- _RECORD EXTRACTS_
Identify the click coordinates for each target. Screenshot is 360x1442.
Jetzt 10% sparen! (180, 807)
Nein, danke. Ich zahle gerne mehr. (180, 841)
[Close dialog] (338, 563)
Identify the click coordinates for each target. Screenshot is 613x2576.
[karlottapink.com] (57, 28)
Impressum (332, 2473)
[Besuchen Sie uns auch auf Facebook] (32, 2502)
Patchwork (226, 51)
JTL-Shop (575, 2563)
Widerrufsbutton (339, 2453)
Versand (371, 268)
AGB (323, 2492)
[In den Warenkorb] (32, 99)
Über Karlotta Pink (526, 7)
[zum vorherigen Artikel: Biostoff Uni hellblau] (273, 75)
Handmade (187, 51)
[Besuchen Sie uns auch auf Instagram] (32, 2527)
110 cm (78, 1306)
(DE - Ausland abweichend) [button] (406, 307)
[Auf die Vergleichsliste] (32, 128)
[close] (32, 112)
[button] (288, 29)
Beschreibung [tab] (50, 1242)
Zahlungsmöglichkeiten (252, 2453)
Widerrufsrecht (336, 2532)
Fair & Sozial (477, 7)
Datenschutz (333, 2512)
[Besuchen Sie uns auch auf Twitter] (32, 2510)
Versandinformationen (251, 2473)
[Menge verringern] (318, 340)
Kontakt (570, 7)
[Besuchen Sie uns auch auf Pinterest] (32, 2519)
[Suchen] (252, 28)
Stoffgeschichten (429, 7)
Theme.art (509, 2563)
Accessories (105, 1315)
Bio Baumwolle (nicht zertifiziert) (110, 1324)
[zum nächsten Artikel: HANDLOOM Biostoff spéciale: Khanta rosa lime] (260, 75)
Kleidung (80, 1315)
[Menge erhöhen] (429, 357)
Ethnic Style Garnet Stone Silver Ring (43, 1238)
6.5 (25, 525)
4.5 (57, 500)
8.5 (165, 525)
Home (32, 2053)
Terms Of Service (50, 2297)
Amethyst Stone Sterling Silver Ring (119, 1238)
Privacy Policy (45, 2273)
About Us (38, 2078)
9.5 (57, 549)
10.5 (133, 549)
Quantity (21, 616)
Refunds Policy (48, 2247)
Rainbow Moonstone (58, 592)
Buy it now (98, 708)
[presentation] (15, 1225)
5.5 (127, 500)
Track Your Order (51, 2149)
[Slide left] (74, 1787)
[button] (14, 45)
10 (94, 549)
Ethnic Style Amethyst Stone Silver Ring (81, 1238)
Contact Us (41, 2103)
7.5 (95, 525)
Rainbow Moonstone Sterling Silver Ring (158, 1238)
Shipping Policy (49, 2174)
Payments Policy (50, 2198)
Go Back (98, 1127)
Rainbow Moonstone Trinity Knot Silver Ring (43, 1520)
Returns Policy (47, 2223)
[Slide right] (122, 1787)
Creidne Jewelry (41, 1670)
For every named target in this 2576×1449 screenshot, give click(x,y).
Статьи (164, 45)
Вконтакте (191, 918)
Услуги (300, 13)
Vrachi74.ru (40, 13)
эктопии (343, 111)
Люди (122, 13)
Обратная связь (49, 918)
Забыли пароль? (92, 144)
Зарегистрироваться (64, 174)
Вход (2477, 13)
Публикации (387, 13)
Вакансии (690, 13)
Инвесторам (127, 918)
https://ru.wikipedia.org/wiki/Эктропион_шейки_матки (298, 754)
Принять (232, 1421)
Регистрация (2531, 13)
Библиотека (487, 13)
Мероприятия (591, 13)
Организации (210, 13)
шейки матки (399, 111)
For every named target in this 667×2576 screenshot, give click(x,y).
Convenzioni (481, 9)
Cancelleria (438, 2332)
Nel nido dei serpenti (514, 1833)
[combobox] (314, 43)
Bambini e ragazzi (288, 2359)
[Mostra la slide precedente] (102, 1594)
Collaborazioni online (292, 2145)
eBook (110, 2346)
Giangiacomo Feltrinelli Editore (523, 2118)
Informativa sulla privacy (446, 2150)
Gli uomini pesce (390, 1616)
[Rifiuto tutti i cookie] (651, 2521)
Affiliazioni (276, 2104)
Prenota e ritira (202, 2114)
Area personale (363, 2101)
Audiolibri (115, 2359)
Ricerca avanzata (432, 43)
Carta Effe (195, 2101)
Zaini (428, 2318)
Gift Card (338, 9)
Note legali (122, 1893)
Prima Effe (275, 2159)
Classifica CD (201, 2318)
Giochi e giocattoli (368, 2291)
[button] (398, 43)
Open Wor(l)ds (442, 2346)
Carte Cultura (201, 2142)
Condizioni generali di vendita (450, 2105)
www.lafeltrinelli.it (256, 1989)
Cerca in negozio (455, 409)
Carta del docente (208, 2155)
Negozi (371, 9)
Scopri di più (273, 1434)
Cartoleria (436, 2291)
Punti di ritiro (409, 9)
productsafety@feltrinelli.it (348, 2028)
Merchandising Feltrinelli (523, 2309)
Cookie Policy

- _WORK REQUIRED_
This exercise requires an exact copy of all the records.

- _OUTPUT FOR THIS TASK_
Identify the click coordinates for each target. Screenshot is 360x1442.
Jetzt 10% sparen! (180, 807)
Nein, danke. Ich zahle gerne mehr. (180, 841)
[Close dialog] (338, 563)
Identify the click coordinates for each target. Screenshot is 613x2576.
[karlottapink.com] (57, 28)
Impressum (332, 2473)
[Besuchen Sie uns auch auf Facebook] (32, 2502)
Patchwork (226, 51)
JTL-Shop (575, 2563)
Widerrufsbutton (339, 2453)
Versand (371, 268)
AGB (323, 2492)
[In den Warenkorb] (32, 99)
Über Karlotta Pink (526, 7)
[zum vorherigen Artikel: Biostoff Uni hellblau] (273, 75)
Handmade (187, 51)
[Besuchen Sie uns auch auf Instagram] (32, 2527)
110 cm (78, 1306)
(DE - Ausland abweichend) [button] (406, 307)
[Auf die Vergleichsliste] (32, 128)
[close] (32, 112)
[button] (288, 29)
Beschreibung [tab] (50, 1242)
Zahlungsmöglichkeiten (252, 2453)
Widerrufsrecht (336, 2532)
Fair & Sozial (477, 7)
Datenschutz (333, 2512)
[Besuchen Sie uns auch auf Twitter] (32, 2510)
Versandinformationen (251, 2473)
[Menge verringern] (318, 340)
Kontakt (570, 7)
[Besuchen Sie uns auch auf Pinterest] (32, 2519)
[Suchen] (252, 28)
Stoffgeschichten (429, 7)
Theme.art (509, 2563)
Accessories (105, 1315)
Bio Baumwolle (nicht zertifiziert) (110, 1324)
[zum nächsten Artikel: HANDLOOM Biostoff spéciale: Khanta rosa lime] (260, 75)
Kleidung (80, 1315)
[Menge erhöhen] (429, 357)
Ethnic Style Garnet Stone Silver Ring (43, 1238)
6.5 (25, 525)
4.5 (57, 500)
8.5 (165, 525)
Home (32, 2053)
Terms Of Service (50, 2297)
Amethyst Stone Sterling Silver Ring (119, 1238)
Privacy Policy (45, 2273)
About Us (38, 2078)
9.5 (57, 549)
10.5 (133, 549)
Quantity (21, 616)
Refunds Policy (48, 2247)
Rainbow Moonstone (58, 592)
Buy it now (98, 708)
[presentation] (15, 1225)
5.5 (127, 500)
Track Your Order (51, 2149)
[Slide left] (74, 1787)
[button] (14, 45)
10 (94, 549)
Ethnic Style Amethyst Stone Silver Ring (81, 1238)
Contact Us (41, 2103)
7.5 (95, 525)
Rainbow Moonstone Sterling Silver Ring (158, 1238)
Shipping Policy (49, 2174)
Payments Policy (50, 2198)
Go Back (98, 1127)
Rainbow Moonstone Trinity Knot Silver Ring (43, 1520)
Returns Policy (47, 2223)
[Slide right] (122, 1787)
Creidne Jewelry (41, 1670)
For every named target in this 2576×1449 screenshot, give click(x,y).
Статьи (164, 45)
Вконтакте (191, 918)
Услуги (300, 13)
Vrachi74.ru (40, 13)
эктопии (343, 111)
Люди (122, 13)
Обратная связь (49, 918)
Забыли пароль? (92, 144)
Зарегистрироваться (64, 174)
Вход (2477, 13)
Публикации (387, 13)
Вакансии (690, 13)
Инвесторам (127, 918)
https://ru.wikipedia.org/wiki/Эктропион_шейки_матки (298, 754)
Принять (232, 1421)
Регистрация (2531, 13)
Библиотека (487, 13)
Мероприятия (591, 13)
Организации (210, 13)
шейки матки (399, 111)
For every named target in this 667×2576 screenshot, give click(x,y).
Convenzioni (481, 9)
Cancelleria (438, 2332)
Nel nido dei serpenti (514, 1833)
[combobox] (314, 43)
Bambini e ragazzi (288, 2359)
[Mostra la slide precedente] (102, 1594)
Collaborazioni online (292, 2145)
eBook (110, 2346)
Giangiacomo Feltrinelli Editore (523, 2118)
Informativa sulla privacy (446, 2150)
Gli uomini pesce (390, 1616)
[Rifiuto tutti i cookie] (651, 2521)
Affiliazioni (276, 2104)
Prenota e ritira (202, 2114)
Area personale (363, 2101)
Audiolibri (115, 2359)
Ricerca avanzata (432, 43)
Carta Effe (195, 2101)
Zaini (428, 2318)
Gift Card (338, 9)
Note legali (122, 1893)
Prima Effe (275, 2159)
Classifica CD (201, 2318)
Giochi e giocattoli (368, 2291)
[button] (398, 43)
Open Wor(l)ds (442, 2346)
Carte Cultura (201, 2142)
Condizioni generali di vendita (450, 2105)
www.lafeltrinelli.it (256, 1989)
Cerca in negozio (455, 409)
Carta del docente (208, 2155)
Negozi (371, 9)
Scopri di più (273, 1434)
Cartoleria (436, 2291)
Punti di ritiro (409, 9)
productsafety@feltrinelli.it (348, 2028)
Merchandising Feltrinelli (523, 2309)
Cookie Policy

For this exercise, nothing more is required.